_What you will do_
From the records below, print exactly the lines starting at the one containing "Where should I" and ending at the one containing "How do I perform: Click", ends included, and nothing else.

_Record extracts_
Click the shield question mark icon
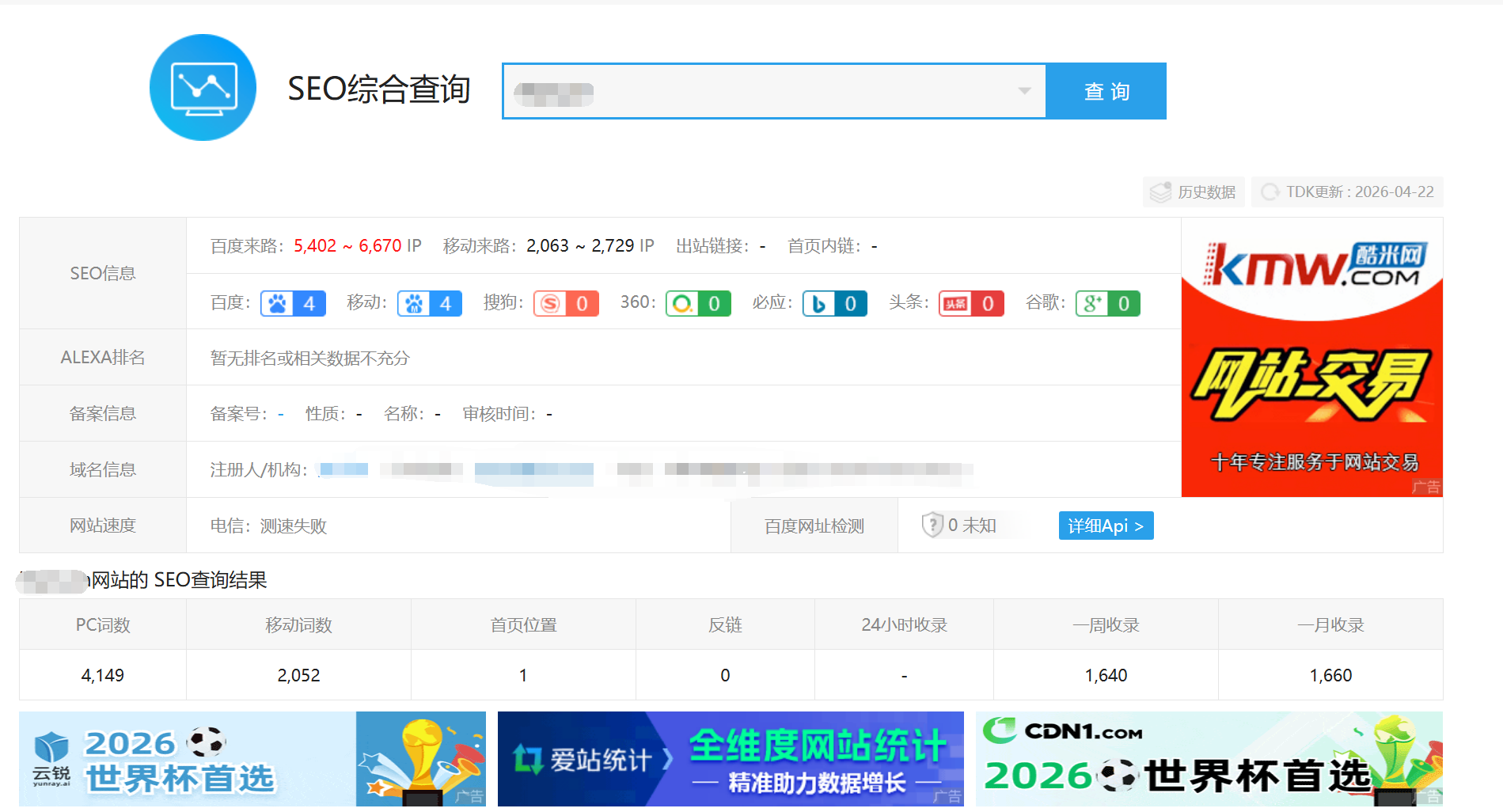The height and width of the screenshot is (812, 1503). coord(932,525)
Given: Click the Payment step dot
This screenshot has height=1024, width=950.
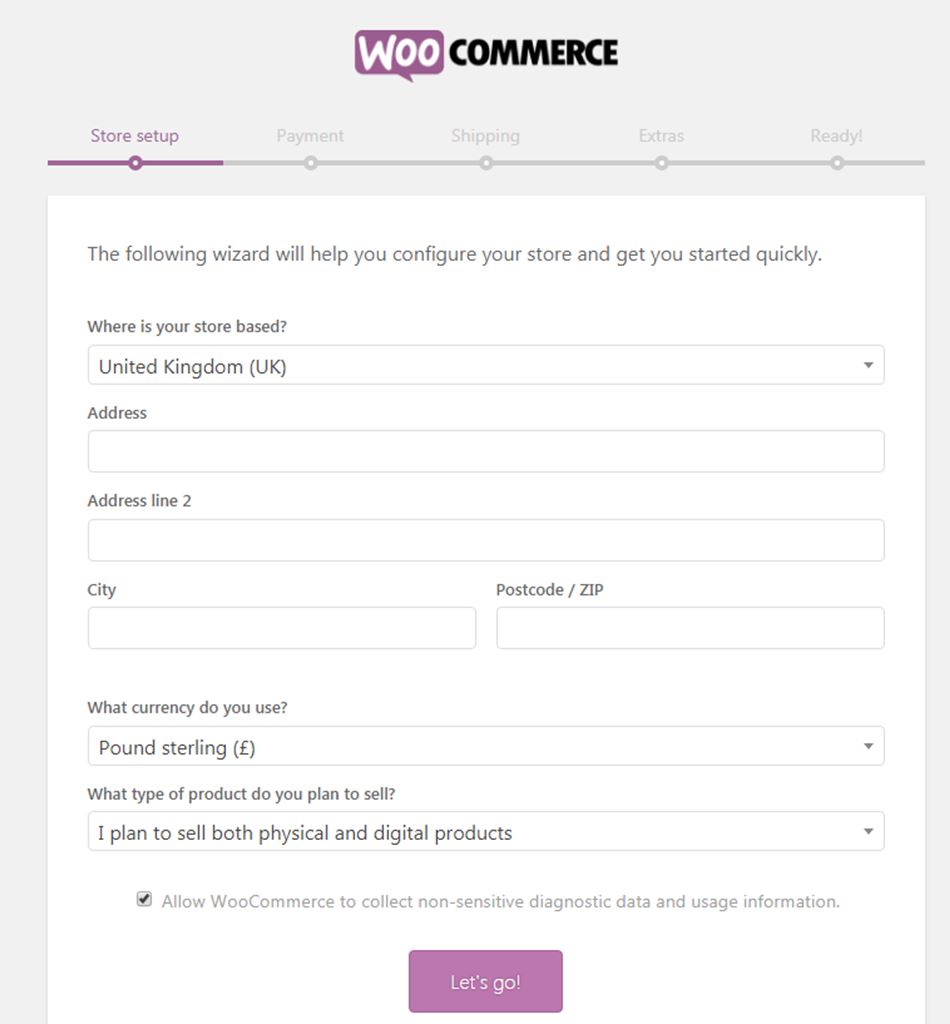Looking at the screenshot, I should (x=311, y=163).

==

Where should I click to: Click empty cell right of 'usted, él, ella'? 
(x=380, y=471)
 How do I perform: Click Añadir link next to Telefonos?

---

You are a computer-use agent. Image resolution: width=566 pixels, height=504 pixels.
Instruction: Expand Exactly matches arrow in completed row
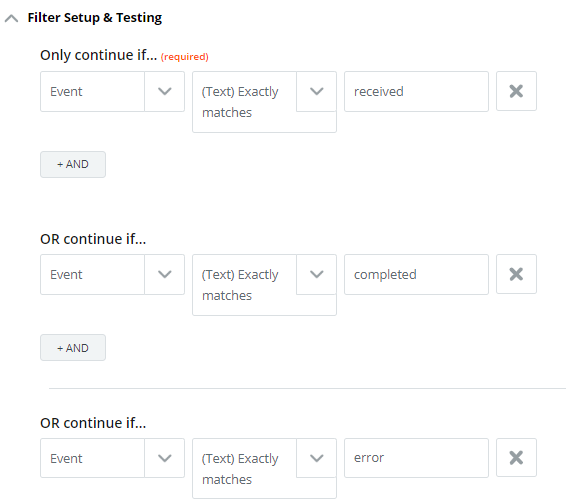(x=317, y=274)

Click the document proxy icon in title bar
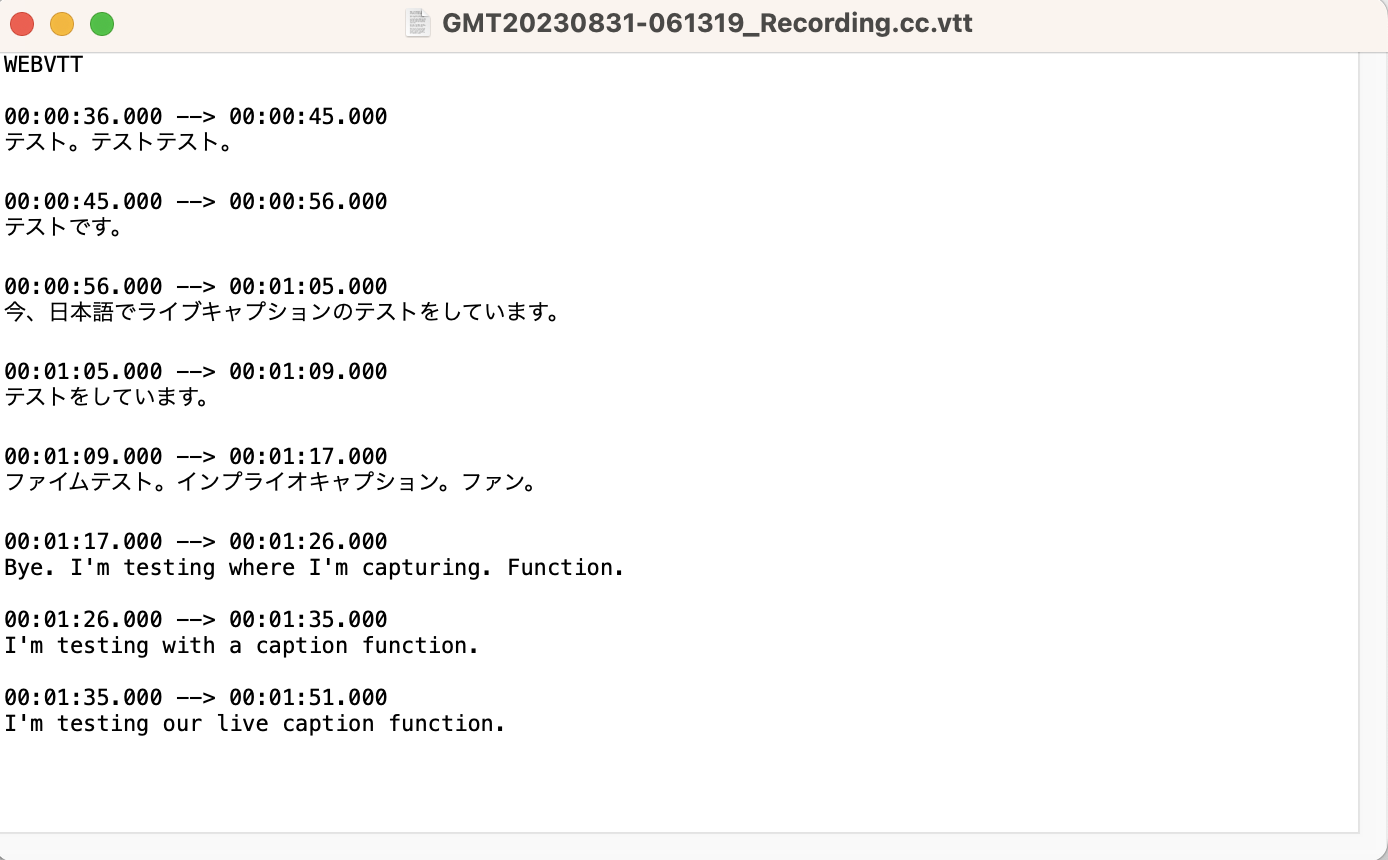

_Task output_
Where should I click to: Click empty cell right of 'usted, él, ella'? 
(x=380, y=471)
 How do I perform: Click Añadir link next to Telefonos?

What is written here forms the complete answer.